City generator
The first generated city
(Originally posted on Tumblr on 2025-02-13)
working on a city generator because sometimes I get bored during character stuff that has nothing to do with me during tabletop.
I’m kind of trying to emulate city generators like the watabou generator and fantasytowngenerator.com type towns.
my first idea was to take a square and slice random lines across it to give me a couple of big polygons, and then filling in the rest of the area with … ??? not sure. that didn’t get very far.
the current setup is very obviously voronoi space. I’m using LLMs to the degree of giving me algorithm ideas, they aren’t very good at writing correct code for the shape/polygon library that I’m using. the really cool thing about partitioning like this is that you can select subsets of the “city” partition and make districts, or make an “inner city” that’s surrounded by walls, or bias a direction to grow the city towards… there’s a lot of levers and pulleys to parameterize what a city looks like.
rendering is done with SVG.
the current algorithm is:
- select the whatever region is the center guy.
- select all neighbors of the center guy, and add that to the “city” group
- repeat #2 a few times (in the image, it’s 4 times = 4 layers) and that’s your city.
I plan on adding more than just this. the whole deal with city generation is that it’s fast(er) than sitting down with pen and paper and making something up yourself. however, making more interesting cities with a computer has a tradeoff with being slower. this prototype is written in python and takes about 1 second to generate (it outputs an SVG file). in my mind, an upper bound for a time limit for a tool like this would be around 5-10 seconds; maybe 30-60 seconds if it promises to be REALLY good and you only need to iterate once or twice to get something you like (= really interesting).
so, some ideas to make a city more interesting, versus computational intensity of generating it:
- adding rivers: interesting+++, computation—. just find a random path between vertices and pretty it up. kinda hard to actually implement if you’re like me and don’t have geometry brain, but it shouldn’t add more than a few milliseconds.
- adding streets and roads/highways: interesting+++, computation–. see above, probably 10-100x more time vs adding a river, but the same idea.
- more realistic districts: interesting++, computation-. make the voronoi space smaller (i.e. bigger districts) and subdivide the districts into streets.
- adding names to everything: interesting+++, computation—. extremely easy way to breathe life into something.

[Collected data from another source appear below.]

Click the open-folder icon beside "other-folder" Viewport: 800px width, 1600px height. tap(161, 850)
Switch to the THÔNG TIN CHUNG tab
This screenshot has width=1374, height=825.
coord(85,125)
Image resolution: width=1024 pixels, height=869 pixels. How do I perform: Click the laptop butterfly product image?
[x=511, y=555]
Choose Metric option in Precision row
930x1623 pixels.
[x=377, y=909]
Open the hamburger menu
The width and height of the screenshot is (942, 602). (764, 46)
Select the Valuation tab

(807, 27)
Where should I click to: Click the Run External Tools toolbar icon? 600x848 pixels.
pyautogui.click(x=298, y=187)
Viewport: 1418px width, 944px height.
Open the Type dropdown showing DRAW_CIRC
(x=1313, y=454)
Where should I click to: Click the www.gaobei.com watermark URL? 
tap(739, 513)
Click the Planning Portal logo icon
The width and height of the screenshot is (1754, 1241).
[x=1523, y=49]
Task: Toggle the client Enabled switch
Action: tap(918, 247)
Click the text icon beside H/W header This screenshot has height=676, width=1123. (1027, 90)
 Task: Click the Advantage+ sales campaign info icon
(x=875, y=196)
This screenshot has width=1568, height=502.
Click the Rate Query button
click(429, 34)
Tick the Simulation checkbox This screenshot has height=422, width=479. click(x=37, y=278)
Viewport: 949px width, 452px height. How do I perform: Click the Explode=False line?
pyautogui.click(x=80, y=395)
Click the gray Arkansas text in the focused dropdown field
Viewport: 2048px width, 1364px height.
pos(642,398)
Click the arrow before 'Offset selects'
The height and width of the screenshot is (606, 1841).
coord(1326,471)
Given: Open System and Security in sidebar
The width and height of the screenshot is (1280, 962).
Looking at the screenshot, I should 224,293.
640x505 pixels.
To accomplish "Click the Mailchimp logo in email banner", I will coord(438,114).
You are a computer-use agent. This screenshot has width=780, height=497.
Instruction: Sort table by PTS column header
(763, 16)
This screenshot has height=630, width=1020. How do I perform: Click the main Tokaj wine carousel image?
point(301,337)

- multiple cities: interesting+++, computation+++. this one is what inspired me to make the list. you can see multiple places that look very natural for a city core. I think it’s cool+natural to have multiple settlements close by e.g. a river. but, selecting N optimal spots is a linear (but not small) growth - there are 1364 locations on this map, multiplied by every polygon face to choose; then you have to choose neighbors for each one for multiple rounds… it’s not a great program for Python to crunch lol
- other: bodies of water, holes in the city, important buildings, walls, farms, there’s so much to add. they’re all going in a todo list.
just a few ideas. I think the main bottleneck is implementation time because I don’t know SHIT about making nice curves and stuff.
as for other work, not by me: one thing I’ve noticed about the watabou generator is that it’s pretty “circular”. a lot of the cities/towns it generates are pretty blobby, and it obviously uses voronoi spaces. but it has a lot of nice features especially for being free, and I am referring to its outputs constantly (not looking at the source code). the fantasytowngenerator link is harder to measure because it generates the same town every time with the “try it out” button. it feels like most of the time is spent downloading assets. but it has a high level of detail, you can click on any building and get a list of people who live there, what their jobs are, the building where their jobs are, etc. it’s also paid-for, while the former is open-source.
idk, I’m mostly looking to make my own thing but also make it good. I’m probably going to drop this before it’s complete but I had a lot of thoughts. this is a nice product for 4 hours of half-programming IMO. I’ll probably port it to a faster language if I actually get that far. but for now I’m sticking with Python, slow as it is.